The identification of seasonal trends required weather data that was not already present in the Citibike data. I utilized an API to collect the weather data for that year from the NOAA. Once I had that data, I re-formatted the Citibike data set, setting the date column as the index and creating a new column for the average daily temperature. I merged the two data sets along this new column and created another new column, dividing the dates into the four seasons, and looped this through the dataset to populate this column. I felt ready to continue my analysis... until I realized that there was a possibility that rider activity was impacted by landmarks, after all, NYC is a tourism hotspot. I decided to scrape a website that listed popular NYC destinations (after which I manually added latitude and longitude).
Web Scraping:
Interactive Mapping:
I was excited when it came to mapping the data, as I knew I wanted to create two separate maps with Kepler.gl: the first being a map of most popular ride paths relative to the previously scraped landmarks, the second being a map of all stations, with count determining how popular a station was. I loaded my data, then realized it was too large to initialize properly, so I ended up having to sample the data again, with another random seed and reproducible results. The two maps I created were integral in answering some of the questions posed by the business team.

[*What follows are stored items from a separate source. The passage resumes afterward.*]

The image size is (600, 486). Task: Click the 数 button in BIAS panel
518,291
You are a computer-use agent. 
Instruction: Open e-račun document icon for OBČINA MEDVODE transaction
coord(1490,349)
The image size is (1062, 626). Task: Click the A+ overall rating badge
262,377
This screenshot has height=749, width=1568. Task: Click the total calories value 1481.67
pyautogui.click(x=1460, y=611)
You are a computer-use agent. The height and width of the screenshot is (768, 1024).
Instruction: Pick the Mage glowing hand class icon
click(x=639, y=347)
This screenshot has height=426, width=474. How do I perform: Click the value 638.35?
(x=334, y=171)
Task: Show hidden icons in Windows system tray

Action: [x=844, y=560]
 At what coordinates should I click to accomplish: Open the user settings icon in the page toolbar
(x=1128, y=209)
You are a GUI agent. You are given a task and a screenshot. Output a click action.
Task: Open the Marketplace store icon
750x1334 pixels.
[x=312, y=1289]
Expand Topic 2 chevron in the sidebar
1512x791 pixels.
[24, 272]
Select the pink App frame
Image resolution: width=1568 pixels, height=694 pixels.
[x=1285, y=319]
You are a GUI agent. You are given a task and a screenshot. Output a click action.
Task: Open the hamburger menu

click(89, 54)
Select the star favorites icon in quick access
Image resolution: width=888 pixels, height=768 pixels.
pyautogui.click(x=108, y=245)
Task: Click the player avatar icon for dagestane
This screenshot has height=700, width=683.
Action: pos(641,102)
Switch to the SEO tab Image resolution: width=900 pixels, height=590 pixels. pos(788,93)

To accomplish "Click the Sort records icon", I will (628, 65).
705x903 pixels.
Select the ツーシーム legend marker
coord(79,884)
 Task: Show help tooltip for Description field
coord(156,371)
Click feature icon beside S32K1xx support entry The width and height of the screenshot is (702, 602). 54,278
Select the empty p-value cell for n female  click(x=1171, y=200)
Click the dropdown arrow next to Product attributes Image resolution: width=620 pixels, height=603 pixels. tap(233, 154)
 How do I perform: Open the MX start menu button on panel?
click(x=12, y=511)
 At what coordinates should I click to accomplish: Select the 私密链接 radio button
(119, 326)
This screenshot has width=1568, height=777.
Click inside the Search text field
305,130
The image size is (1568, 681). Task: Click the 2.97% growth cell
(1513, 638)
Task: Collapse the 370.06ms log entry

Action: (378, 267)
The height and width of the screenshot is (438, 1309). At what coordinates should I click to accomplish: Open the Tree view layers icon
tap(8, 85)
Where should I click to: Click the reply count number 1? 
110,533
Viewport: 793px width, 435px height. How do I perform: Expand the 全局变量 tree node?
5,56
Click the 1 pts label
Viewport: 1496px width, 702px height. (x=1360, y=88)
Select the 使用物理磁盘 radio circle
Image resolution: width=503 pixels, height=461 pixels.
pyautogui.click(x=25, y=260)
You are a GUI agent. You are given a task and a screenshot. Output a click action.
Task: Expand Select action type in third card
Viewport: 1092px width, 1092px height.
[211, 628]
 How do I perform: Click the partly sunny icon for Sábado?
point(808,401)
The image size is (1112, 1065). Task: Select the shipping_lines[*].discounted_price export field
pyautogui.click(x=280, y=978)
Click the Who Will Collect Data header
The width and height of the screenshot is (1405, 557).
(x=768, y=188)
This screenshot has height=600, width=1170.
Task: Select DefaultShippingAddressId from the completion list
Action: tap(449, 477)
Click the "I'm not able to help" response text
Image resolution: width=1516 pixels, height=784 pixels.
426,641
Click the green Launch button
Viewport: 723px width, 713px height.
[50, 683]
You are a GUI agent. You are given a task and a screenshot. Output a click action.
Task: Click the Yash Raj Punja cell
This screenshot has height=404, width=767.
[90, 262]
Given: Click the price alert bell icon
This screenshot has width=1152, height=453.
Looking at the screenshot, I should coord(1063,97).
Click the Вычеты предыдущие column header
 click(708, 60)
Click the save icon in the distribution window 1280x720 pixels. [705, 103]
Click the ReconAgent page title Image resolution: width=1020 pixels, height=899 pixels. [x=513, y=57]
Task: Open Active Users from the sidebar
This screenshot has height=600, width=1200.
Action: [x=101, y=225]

Screenshots of both maps initialized in Kepler.gl. One map shows the most popular ride paths relative to popular NYC landmarks, while the other shows all Citibike stations, with darker colors indicating increased rider activity.
Data Visualization and Dashboard Design:
Finally, I was able to begin the dashboard design and create the visualizations for this project! Being unfamiliar with Streamlit, I encountered a bit of a learning curve when ensuring that all of my data and files were accessible in both my remote and local environments. Once I worked through this hiccup, I decided on a color scheme for my dashboard and visualizations. Choosing blues and reds to complement Citibike’s pre-existing branding, I tried to keep contrast high with accessibility in mind. There was a lot of stop-and-go during this step as I continued to make minor changes that would need to be pushed to GitHub. I made sure to answer all business questions and make thorough recommendations with the interactive visualizations to back my suggestions.
Examples of Visualizations included in the Citibike Dashboard.
Recommendations / Response to Key Business Questions:
-
With the obvious increase in demand in the summer months, scaling back during the winter months is a great way to increase profit margin and reduce costs. The winter and spring months (Nov-Apr) combined only account for 36% of all rides, while summer months account for 34.5% of total rides. Scaling back bike availability by 50% would still leave room for growth and increasing biciyle demand, but reduce the number of bikes not being used.
-
To identify potential need along waterfront locales, the first step would be to observe the most popular ride paths and the popularity of current starting and ending stations. Along the Hudson River, there is a long (but popular) ride path that could be shortened by adding a station near the Chelsea Waterslide Park. Ganesvoort Peninsula and Pier 45 are also along this ride path and could be potentially viable stations. Along the West Channel, Citibike could benefit from a station near John Jay Park as it is close to pre-existing popular ride paths. Additional stations surrounding Central Park also demonstrate potential based on popular ride paths.
-
To ensure bicycle availability, Citibike could implement a discount or incentive for riders to make round-trips from popular stations. While this might not equate to the exact same bike being returned, a similar rideable would complete the trip. This could be applied in the form of a discount offered to a rider if they return a rideable to the popular station from which they departed within the next 12-24 hours. Due to many riders being members, they're more likely to be consistent users that would benefit from a round-trip type of service.
-
Additional recommendations would include the acquisition of additional electric rideables, as they appear to have slightly increased appeal to member riders (the majority of riders in the NYC area). While noting that casual riders aren't the majority, they are consistently taking significantly longer rides. Marketing efforts to brand Citibike as convenient and efficient could draw in new riders and incentivize additional memberships.